The stories of the three Indigenous creators is woven throughout the film; Charlene SanJenko’s journey as she worked on her own film, Coming Home for the Children, which documented how she rediscovered her Indigenous identity and worked through the process with chief (Wenecwtsin) Wayne Christian; the knowledge transfer between Alfonso Salinas and elder (x wu’ p’ a’ lich) Barbara Higgins as he worked toward creating a canoes for his nation and learning the traditional way of how to awaken a canoe; and the healing between Ecko Aleck and her father Terry Coyote Aleck as he talks about the horrors endured while in residential school and his legacy in winning a precedent setting case against the church, the RCMP and the Canadian government.

Marshall said the film also considers the importance of knowing one’s own culture for Indigenous youth, which is shown between Salinas and his grandfather (hiwus) Calvin Craigan, who was the youngest elected chief, at the time, at 19 years old and who helped the shíshálh Nation charter a path toward self-governance.

“Alfonso comes from this line of leadership and one of the things that his grandfather says to him is that he can see the young people having dignity again,” Marshall said, adding that Salinas has become a song carrier and a drummer as part of his healing.

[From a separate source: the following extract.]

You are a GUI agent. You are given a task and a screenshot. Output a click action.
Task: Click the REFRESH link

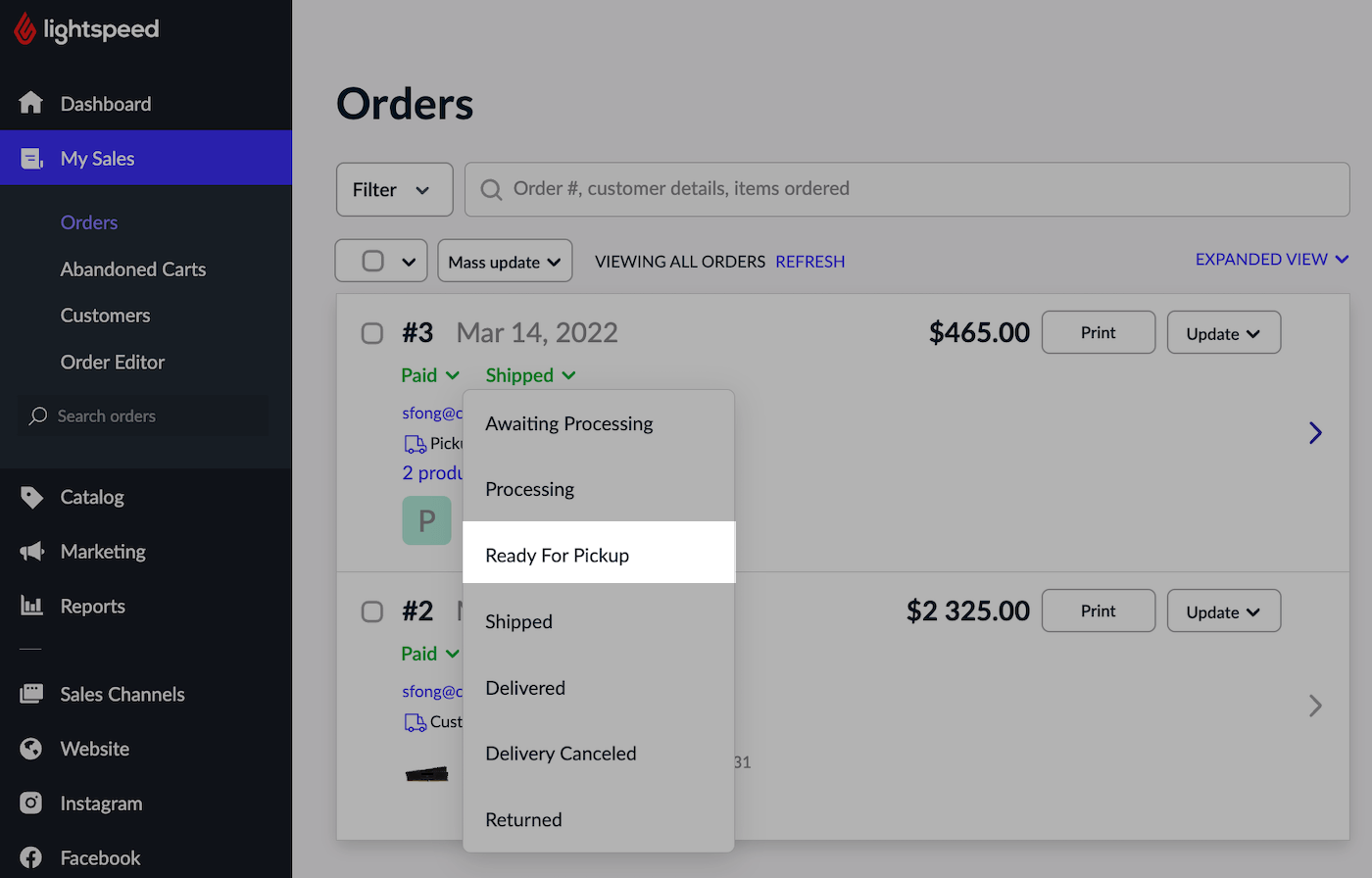[x=809, y=262]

A statement written by Ecko Aleck states that the goal of the project is to inspire meaningful dialogue that carries back home to the kitchen table, where true change begins, and that sacred stories carry the power to heal, inspire and empower the next generations of dreamers, weavers and warriors.

Following its world premiere in Toronto last October, s-yéwyáw Awaken was then screened in Vancouver and Sunshine Coast over the late fall. The director said that in Vancouver the team was able to come together and honour the passing and legacy of Higgins who died after the world premiere.

Nanaimo’s Vancouver Island University campus will hold a screening for the film on Tuesday, Jan. 16, at the Malaspina Theatre at 7 p.m. for the general public.

It will also receive a televised national premiere on Telus Originals and Hollywood Suite next month on Feb. 13.

More information about s-yéwyáw Awaken can be found online at www.s-yewyaw.ca.